作者
Özlem Kılıç,Mehmet Nur Kaya,Duygu Tecer,Sedat Yılmaz
摘要
To evaluate if the systemic immune inflammation index (SII) predicts extraglandular involvement and disease activity in primary Sjogren's Syndrome (pSS). Cross-sectional, observational study. Place and Duration of the Study: Department of Rheumatology, University of Health Sciences, Gulhane Training and Research Hospital, Ankara, Turkiye, from July 2022 to January 2023. This study included 102 healthy controls (HCs) and 128 pSS patients, matched for gender and age. SII, monocyte/ lymphocyte ratio (MLR), plateletcrit (PCT), neutrophil/lymphocyte ratio (NLR), and platelet/lymphocyte ratio (PLR) were calculated. The EULAR Sjogren's syndrome patient-reported index (ESSPRI) and the EULAR Sjogren's Syndrome disease activity index (ESSDAI) were used to measure disease activity.

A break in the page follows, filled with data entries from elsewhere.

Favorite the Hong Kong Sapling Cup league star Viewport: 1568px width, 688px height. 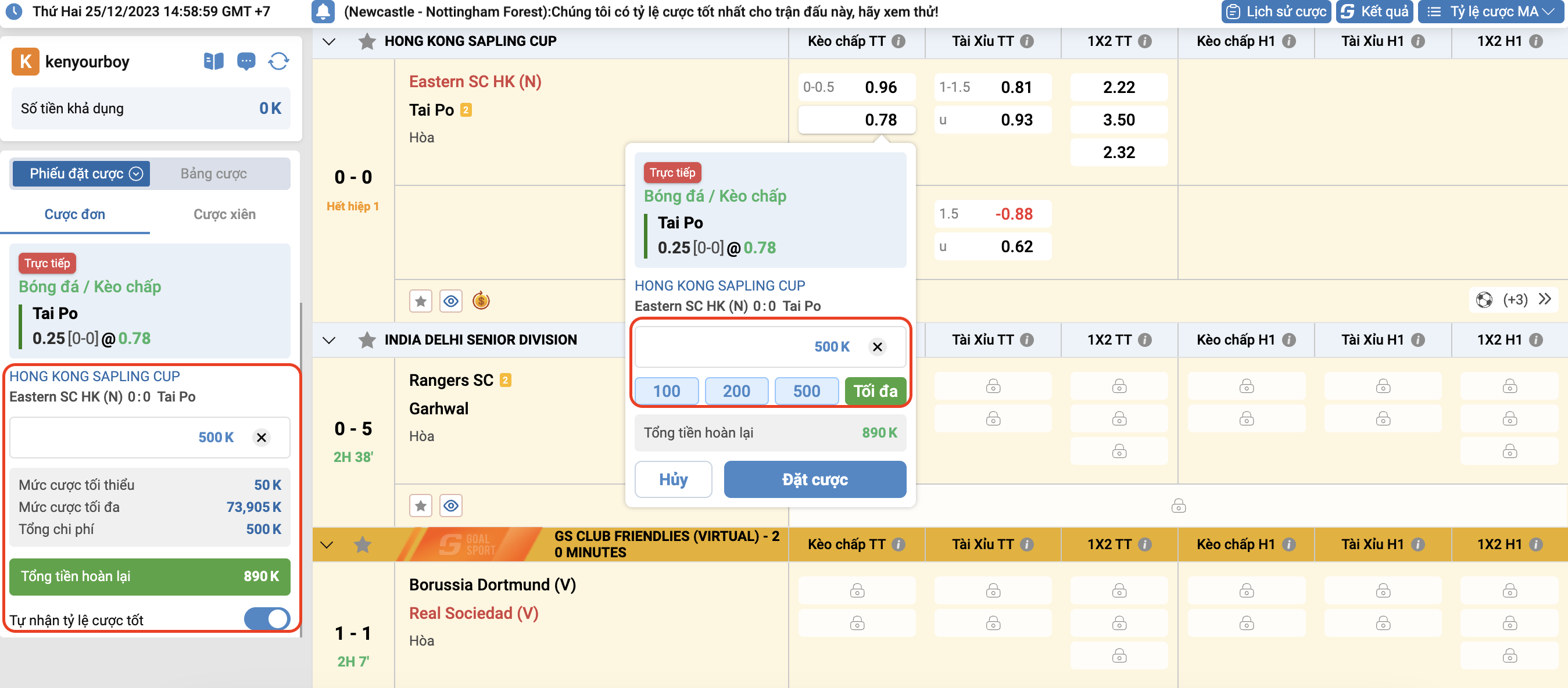pyautogui.click(x=367, y=41)
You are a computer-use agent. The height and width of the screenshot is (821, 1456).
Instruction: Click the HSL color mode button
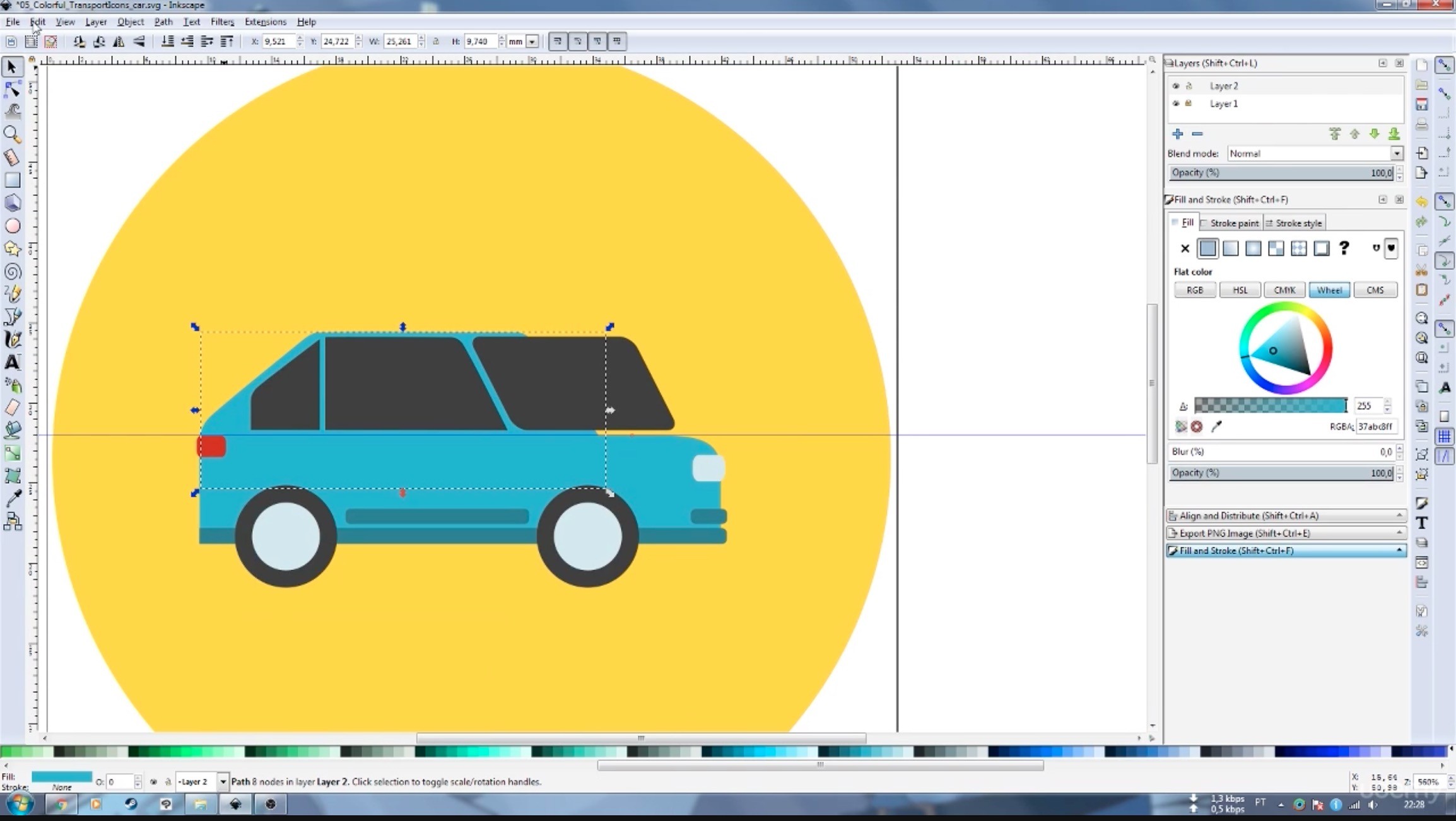tap(1240, 290)
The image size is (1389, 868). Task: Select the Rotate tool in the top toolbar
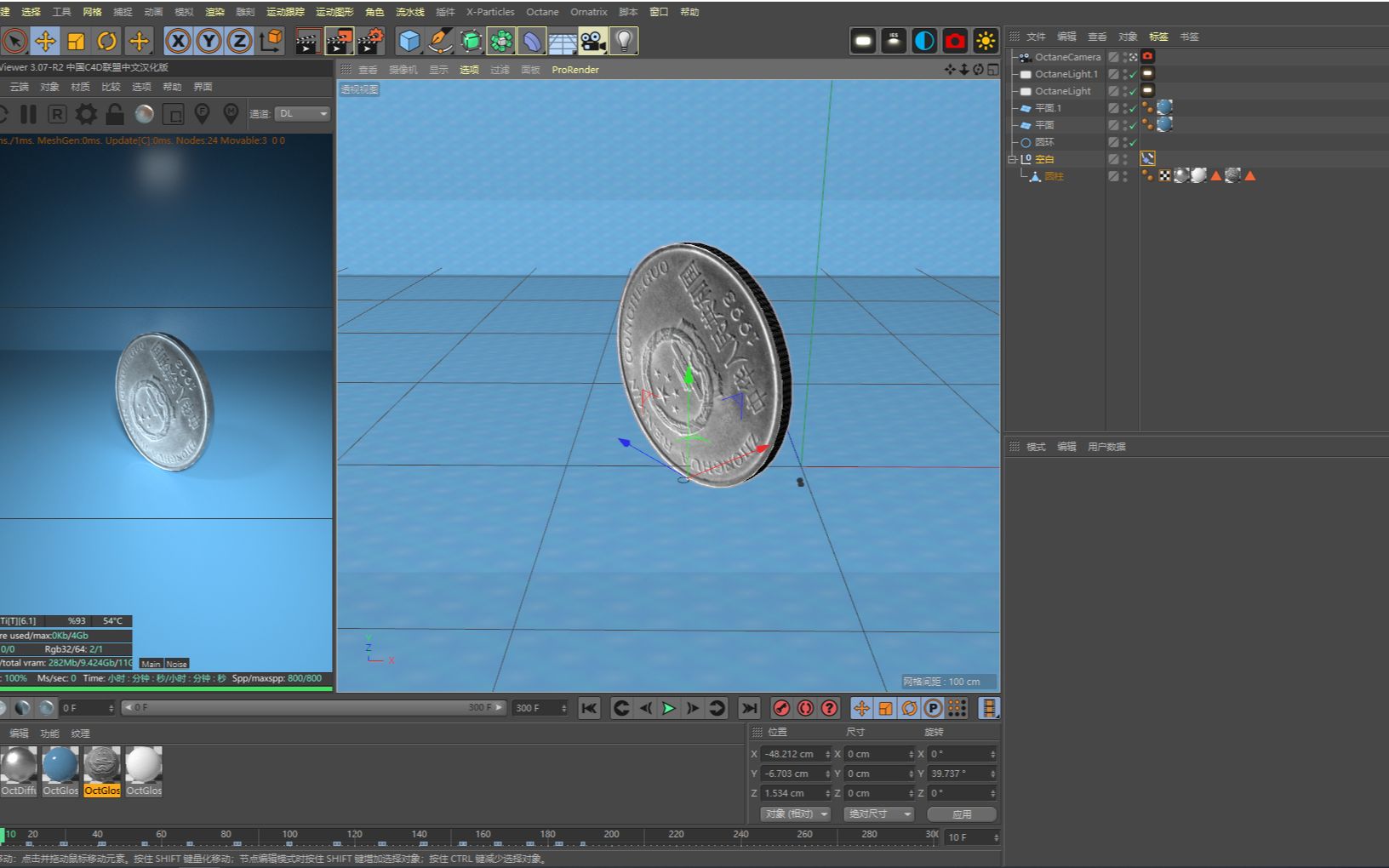click(x=106, y=40)
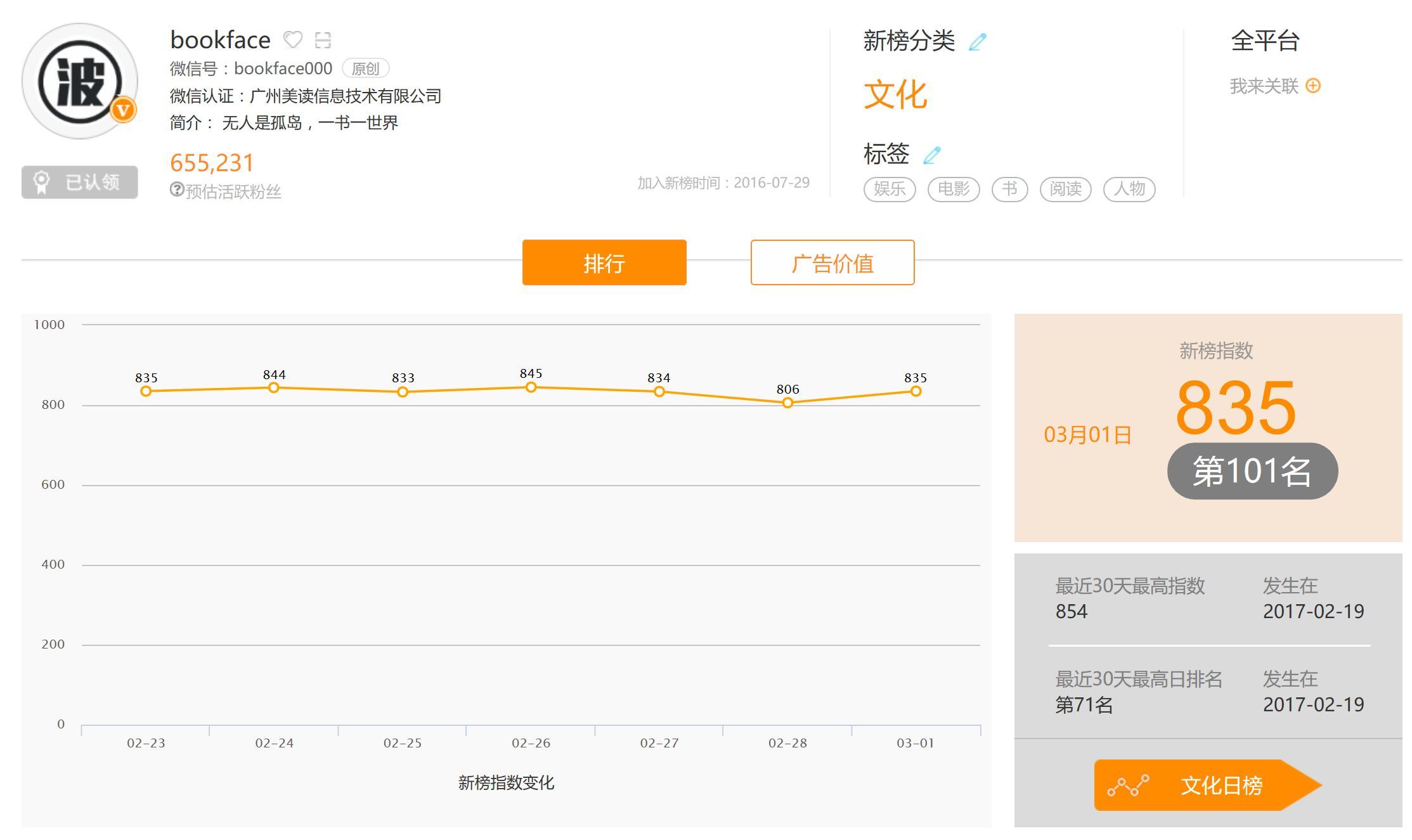
Task: Click the 02-28 data point labeled 806
Action: (787, 403)
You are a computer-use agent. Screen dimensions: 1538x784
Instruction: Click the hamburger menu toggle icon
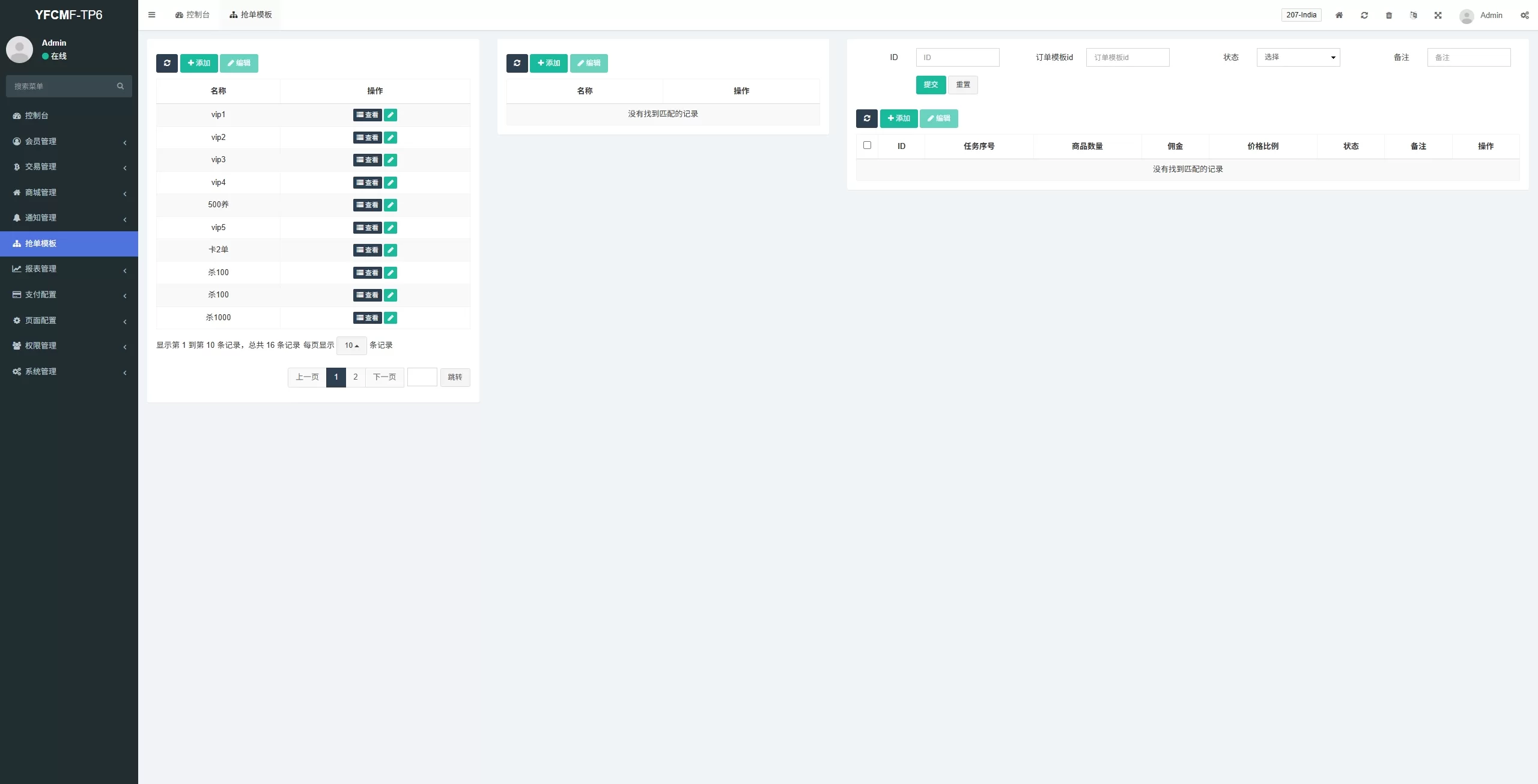(x=151, y=15)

Logistic regression identified predictors of disease activity and extraglandular involvement. SII's diagnostic performance was evaluated via receiver operating characteristic curve analysis. Primary Sjogren's syndrome had higher NLR, MLR, SII, PLR, and PCT than HCs (all p <0.001). According to the ESSDAI, the SII was higher in moderate-to-severe disease activity (p <0.001). SII, with a moderate positive correlation between ESSDAI and ESSPRI, showed diagnostic performance when disease activity was assessed by both ESSDAI and ESSPRI (area under the curve: 0.930, 0.983, respectively, p <0.001). SII was associated with moderate-to-severe disease activity as well as pulmonary and neurological involvement. PLR was associated with skin involvement. The cut-off value of SII for predicting moderate-to-severe disease activity was 660.2 x 103 cells/µL. Haematological indices such as MLR, NLR, PLR, and PCT, especially SII, which are economical and practical, can be effective clinical assessment tools to monitor extraglandular involvement and disease activity. Systemic immune-inflammation index, Primary Sjogren's syndrome, Blood cell count, Pulmonary, Neurological involvement.